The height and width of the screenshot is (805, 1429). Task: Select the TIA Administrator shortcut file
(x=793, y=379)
...
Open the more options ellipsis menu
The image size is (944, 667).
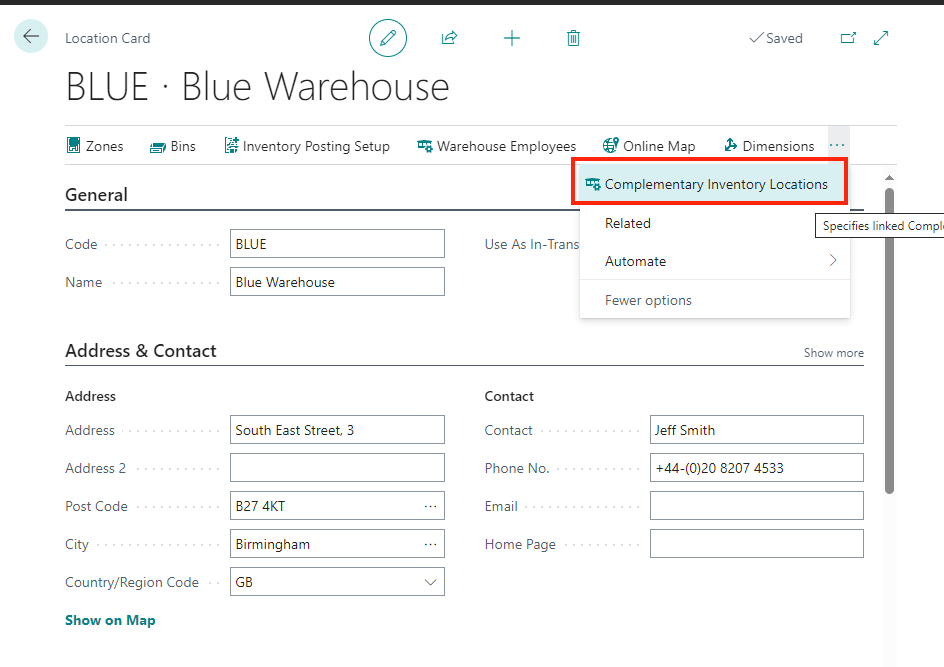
...
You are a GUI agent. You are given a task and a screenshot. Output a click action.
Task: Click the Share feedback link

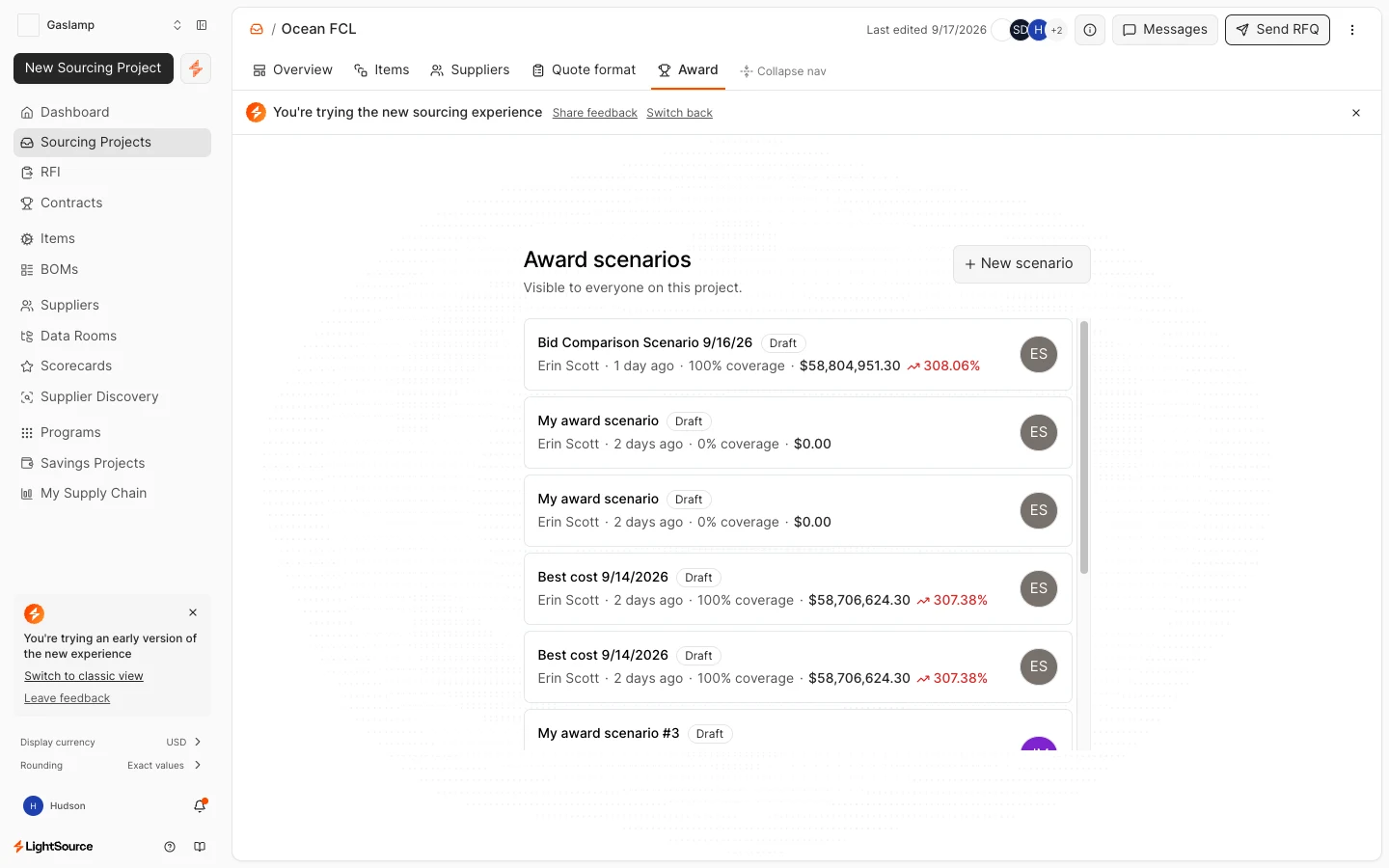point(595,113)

### The task:
Take the lines above from the one containing "Open the more options ellipsis menu" to the one containing "The image size is (944, 667)." and retype them exactly, both ends included, with nothing added.

### Answer box:
Open the more options ellipsis menu
The image size is (944, 667).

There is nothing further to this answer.